→ **STORED DATA**
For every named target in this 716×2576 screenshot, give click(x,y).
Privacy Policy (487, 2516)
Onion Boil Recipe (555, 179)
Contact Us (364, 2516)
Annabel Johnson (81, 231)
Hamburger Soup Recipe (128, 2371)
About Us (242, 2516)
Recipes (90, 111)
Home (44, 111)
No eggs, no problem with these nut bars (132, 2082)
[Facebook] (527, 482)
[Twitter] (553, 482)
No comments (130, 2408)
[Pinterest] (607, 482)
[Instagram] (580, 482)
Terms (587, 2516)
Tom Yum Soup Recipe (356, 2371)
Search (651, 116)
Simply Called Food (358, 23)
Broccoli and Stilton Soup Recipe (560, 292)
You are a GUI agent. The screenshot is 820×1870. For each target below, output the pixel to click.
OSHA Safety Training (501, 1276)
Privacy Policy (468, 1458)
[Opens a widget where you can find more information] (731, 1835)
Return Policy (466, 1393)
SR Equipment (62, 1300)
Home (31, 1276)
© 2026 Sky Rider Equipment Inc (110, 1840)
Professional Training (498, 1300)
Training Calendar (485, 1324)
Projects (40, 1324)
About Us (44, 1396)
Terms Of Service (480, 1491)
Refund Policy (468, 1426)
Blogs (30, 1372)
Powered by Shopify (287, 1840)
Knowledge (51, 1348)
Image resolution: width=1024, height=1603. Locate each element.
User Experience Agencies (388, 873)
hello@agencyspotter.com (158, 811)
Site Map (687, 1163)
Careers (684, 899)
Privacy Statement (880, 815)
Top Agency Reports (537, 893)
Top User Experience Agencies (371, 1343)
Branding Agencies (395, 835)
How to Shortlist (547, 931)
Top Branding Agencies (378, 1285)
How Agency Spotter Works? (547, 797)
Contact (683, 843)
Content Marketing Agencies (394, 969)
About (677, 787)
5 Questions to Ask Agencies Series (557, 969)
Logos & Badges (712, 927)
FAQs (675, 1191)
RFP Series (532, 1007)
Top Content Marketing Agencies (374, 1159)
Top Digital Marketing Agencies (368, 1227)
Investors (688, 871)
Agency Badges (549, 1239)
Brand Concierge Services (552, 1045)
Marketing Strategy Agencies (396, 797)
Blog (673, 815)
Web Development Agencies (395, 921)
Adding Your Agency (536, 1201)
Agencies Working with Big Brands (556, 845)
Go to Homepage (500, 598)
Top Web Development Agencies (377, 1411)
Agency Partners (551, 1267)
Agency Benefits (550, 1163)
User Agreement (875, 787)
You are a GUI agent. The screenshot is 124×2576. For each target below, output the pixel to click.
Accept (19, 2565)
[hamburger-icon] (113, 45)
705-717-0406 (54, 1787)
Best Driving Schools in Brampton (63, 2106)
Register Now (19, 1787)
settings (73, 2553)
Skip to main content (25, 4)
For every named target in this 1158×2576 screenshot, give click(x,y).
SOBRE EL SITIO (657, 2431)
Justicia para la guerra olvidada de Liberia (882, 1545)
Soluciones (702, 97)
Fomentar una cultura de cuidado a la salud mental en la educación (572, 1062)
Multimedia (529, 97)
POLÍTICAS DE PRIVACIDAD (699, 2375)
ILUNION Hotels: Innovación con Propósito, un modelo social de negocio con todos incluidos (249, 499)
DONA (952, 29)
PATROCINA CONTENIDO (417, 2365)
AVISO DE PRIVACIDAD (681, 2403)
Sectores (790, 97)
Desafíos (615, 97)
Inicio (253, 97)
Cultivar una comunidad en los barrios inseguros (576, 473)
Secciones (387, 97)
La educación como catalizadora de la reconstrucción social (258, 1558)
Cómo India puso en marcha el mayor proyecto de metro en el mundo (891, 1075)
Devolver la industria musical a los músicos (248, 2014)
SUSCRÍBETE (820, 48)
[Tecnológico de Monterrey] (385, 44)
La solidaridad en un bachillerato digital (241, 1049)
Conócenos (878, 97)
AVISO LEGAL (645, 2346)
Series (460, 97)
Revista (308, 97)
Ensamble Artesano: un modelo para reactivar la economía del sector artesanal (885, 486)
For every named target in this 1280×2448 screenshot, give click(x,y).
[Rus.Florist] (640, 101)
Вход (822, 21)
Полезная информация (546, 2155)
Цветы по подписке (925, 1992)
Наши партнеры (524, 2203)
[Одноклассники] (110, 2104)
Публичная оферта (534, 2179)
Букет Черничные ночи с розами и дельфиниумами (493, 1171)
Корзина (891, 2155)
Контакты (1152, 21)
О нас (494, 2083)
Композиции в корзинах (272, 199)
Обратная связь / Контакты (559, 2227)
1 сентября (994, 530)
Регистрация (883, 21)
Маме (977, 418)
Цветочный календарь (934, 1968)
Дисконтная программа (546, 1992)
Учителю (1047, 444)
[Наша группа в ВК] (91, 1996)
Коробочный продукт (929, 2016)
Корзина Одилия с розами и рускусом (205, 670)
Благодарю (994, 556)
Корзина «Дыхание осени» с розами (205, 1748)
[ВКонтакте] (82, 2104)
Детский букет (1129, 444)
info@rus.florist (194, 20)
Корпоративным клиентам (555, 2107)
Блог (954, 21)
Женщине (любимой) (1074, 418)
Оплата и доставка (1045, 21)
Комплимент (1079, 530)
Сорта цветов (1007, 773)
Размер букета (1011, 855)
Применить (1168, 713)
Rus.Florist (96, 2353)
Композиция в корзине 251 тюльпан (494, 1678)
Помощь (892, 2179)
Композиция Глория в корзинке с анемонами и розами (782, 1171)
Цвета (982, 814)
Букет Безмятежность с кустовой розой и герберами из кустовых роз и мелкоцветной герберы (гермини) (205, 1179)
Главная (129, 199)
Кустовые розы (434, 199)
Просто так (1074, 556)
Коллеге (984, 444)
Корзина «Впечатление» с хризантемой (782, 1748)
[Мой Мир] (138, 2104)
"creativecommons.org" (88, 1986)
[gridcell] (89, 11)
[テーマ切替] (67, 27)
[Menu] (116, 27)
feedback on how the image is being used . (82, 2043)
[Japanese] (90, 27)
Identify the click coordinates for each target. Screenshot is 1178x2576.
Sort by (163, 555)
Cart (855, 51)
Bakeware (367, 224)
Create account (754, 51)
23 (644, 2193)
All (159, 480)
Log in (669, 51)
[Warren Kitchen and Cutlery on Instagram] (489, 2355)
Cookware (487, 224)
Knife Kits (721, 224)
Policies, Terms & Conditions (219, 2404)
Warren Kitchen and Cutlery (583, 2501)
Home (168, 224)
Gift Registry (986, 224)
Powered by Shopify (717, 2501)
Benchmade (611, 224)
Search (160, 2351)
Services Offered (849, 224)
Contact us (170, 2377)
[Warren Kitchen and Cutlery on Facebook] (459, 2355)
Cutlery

→ **WORK INSTRUCTION**
When the line with "Inc (110, 1840)" is reached in the data above, start copying there, and copy each line exactly until the line with "settings (73, 2553)" has been copied; copy nothing else.

→ **RESULT BELOW**
© 2026 Sky Rider Equipment Inc (110, 1840)
Professional Training (498, 1300)
Training Calendar (485, 1324)
Projects (40, 1324)
About Us (44, 1396)
Terms Of Service (480, 1491)
Refund Policy (468, 1426)
Blogs (30, 1372)
Powered by Shopify (287, 1840)
Knowledge (51, 1348)
Image resolution: width=1024, height=1603. Locate each element.
User Experience Agencies (388, 873)
hello@agencyspotter.com (158, 811)
Site Map (687, 1163)
Careers (684, 899)
Privacy Statement (880, 815)
Top Agency Reports (537, 893)
Top User Experience Agencies (371, 1343)
Branding Agencies (395, 835)
How to Shortlist (547, 931)
Top Branding Agencies (378, 1285)
How Agency Spotter Works? (547, 797)
Contact (683, 843)
Content Marketing Agencies (394, 969)
About (677, 787)
5 Questions to Ask Agencies Series (557, 969)
Logos & Badges (712, 927)
FAQs (675, 1191)
RFP Series (532, 1007)
Top Content Marketing Agencies (374, 1159)
Top Digital Marketing Agencies (368, 1227)
Investors (688, 871)
Agency Badges (549, 1239)
Brand Concierge Services (552, 1045)
Marketing Strategy Agencies (396, 797)
Blog (673, 815)
Web Development Agencies (395, 921)
Adding Your Agency (536, 1201)
Agencies Working with Big Brands (556, 845)
Go to Homepage (500, 598)
Top Web Development Agencies (377, 1411)
Agency Partners (551, 1267)
Agency Benefits (550, 1163)
User Agreement (875, 787)
You are a GUI agent. The screenshot is 124×2576. For each target below, output the pixel to click.
Accept (19, 2565)
[hamburger-icon] (113, 45)
705-717-0406 (54, 1787)
Best Driving Schools in Brampton (63, 2106)
Register Now (19, 1787)
settings (73, 2553)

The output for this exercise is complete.